= What you will do =
Reproduce the records below word for word.

(Saved entries)
[Start of section]

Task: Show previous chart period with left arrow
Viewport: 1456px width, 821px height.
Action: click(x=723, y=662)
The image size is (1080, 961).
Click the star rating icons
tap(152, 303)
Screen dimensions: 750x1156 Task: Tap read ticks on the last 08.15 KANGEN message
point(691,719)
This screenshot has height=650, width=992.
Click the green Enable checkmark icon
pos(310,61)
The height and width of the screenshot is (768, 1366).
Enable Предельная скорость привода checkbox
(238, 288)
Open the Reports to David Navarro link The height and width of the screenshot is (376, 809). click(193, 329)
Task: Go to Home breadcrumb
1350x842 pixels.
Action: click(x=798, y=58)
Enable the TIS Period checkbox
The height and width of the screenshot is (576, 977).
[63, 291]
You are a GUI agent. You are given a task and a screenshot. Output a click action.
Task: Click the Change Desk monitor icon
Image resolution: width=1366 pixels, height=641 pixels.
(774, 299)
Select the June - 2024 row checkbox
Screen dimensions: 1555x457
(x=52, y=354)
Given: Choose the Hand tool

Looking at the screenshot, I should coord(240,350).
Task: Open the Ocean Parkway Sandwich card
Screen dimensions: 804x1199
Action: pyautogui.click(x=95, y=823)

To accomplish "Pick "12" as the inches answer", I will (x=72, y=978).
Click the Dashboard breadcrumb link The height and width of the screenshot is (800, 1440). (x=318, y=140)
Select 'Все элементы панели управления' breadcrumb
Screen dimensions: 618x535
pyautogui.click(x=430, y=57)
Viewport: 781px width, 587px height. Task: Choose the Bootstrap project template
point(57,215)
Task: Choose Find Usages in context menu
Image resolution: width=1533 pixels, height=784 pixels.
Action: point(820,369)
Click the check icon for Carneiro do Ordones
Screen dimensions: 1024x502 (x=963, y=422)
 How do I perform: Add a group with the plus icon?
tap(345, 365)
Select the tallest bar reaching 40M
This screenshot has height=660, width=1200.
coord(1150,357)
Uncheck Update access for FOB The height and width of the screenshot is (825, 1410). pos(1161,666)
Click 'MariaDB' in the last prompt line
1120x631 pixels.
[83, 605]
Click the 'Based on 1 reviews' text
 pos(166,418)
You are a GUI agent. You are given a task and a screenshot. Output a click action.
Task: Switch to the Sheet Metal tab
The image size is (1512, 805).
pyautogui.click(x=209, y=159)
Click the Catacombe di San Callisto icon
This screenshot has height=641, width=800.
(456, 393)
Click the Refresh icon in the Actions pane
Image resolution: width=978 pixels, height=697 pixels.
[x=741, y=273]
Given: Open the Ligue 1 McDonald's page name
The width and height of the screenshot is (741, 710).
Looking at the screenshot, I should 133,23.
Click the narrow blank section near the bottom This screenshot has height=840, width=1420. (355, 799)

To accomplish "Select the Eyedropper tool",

[End of section]

= Your solution =
Task: Show previous chart period with left arrow
Viewport: 1456px width, 821px height.
Action: click(x=723, y=662)
The image size is (1080, 961).
Click the star rating icons
tap(152, 303)
Screen dimensions: 750x1156 Task: Tap read ticks on the last 08.15 KANGEN message
point(691,719)
This screenshot has height=650, width=992.
Click the green Enable checkmark icon
pos(310,61)
The height and width of the screenshot is (768, 1366).
Enable Предельная скорость привода checkbox
(238, 288)
Open the Reports to David Navarro link The height and width of the screenshot is (376, 809). click(193, 329)
Task: Go to Home breadcrumb
1350x842 pixels.
Action: click(x=798, y=58)
Enable the TIS Period checkbox
The height and width of the screenshot is (576, 977).
[63, 291]
You are a GUI agent. You are given a task and a screenshot. Output a click action.
Task: Click the Change Desk monitor icon
Image resolution: width=1366 pixels, height=641 pixels.
(774, 299)
Select the June - 2024 row checkbox
Screen dimensions: 1555x457
(x=52, y=354)
Given: Choose the Hand tool

Looking at the screenshot, I should coord(240,350).
Task: Open the Ocean Parkway Sandwich card
Screen dimensions: 804x1199
Action: pyautogui.click(x=95, y=823)

To accomplish "Pick "12" as the inches answer", I will (x=72, y=978).
Click the Dashboard breadcrumb link The height and width of the screenshot is (800, 1440). (x=318, y=140)
Select 'Все элементы панели управления' breadcrumb
Screen dimensions: 618x535
pyautogui.click(x=430, y=57)
Viewport: 781px width, 587px height. Task: Choose the Bootstrap project template
point(57,215)
Task: Choose Find Usages in context menu
Image resolution: width=1533 pixels, height=784 pixels.
Action: point(820,369)
Click the check icon for Carneiro do Ordones
Screen dimensions: 1024x502 (x=963, y=422)
 How do I perform: Add a group with the plus icon?
tap(345, 365)
Select the tallest bar reaching 40M
This screenshot has height=660, width=1200.
coord(1150,357)
Uncheck Update access for FOB The height and width of the screenshot is (825, 1410). pos(1161,666)
Click 'MariaDB' in the last prompt line
1120x631 pixels.
[83, 605]
Click the 'Based on 1 reviews' text
 pos(166,418)
You are a GUI agent. You are given a task and a screenshot. Output a click action.
Task: Switch to the Sheet Metal tab
The image size is (1512, 805).
pyautogui.click(x=209, y=159)
Click the Catacombe di San Callisto icon
This screenshot has height=641, width=800.
(456, 393)
Click the Refresh icon in the Actions pane
Image resolution: width=978 pixels, height=697 pixels.
[x=741, y=273]
Given: Open the Ligue 1 McDonald's page name
The width and height of the screenshot is (741, 710).
Looking at the screenshot, I should 133,23.
Click the narrow blank section near the bottom This screenshot has height=840, width=1420. (355, 799)

To accomplish "Select the Eyedropper tool",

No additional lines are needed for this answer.